Required Education and Experience
- Bachelor’s degree in computer science, data science, or related field with 3+ years of experience as a Data Scientist or similar role. You may also have an equivalent combination of education and experience such as:
- Master’s degree in computer science, data science or related field with 2 years of experience.
- PhD in a related field with 0 years of experience.
- Experience in designing and building production‑grade AI models using AI/ML services such as SageMaker and Bedrock, preferred.
- Experience in templating reproducible analytical workflows using R Markdown and/or Jupyter Notebook.
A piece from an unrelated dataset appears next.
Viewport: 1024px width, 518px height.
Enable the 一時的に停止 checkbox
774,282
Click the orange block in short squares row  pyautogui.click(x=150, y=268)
- Experience in using Version Control software (Git, SVN, or similar) to manage programming code.
EEO Statement
The Emmes Company, LLC is an equal opportunity affirmative action employer and does not discriminate in its selection and employment practices. All qualified applicants will receive consideration for employment without regard to race, color, religion, sex, national origin, political affiliation, sexual orientation, gender identity, marital status, disability, protected veteran status, genetic information, age, or other legally protected characteristics.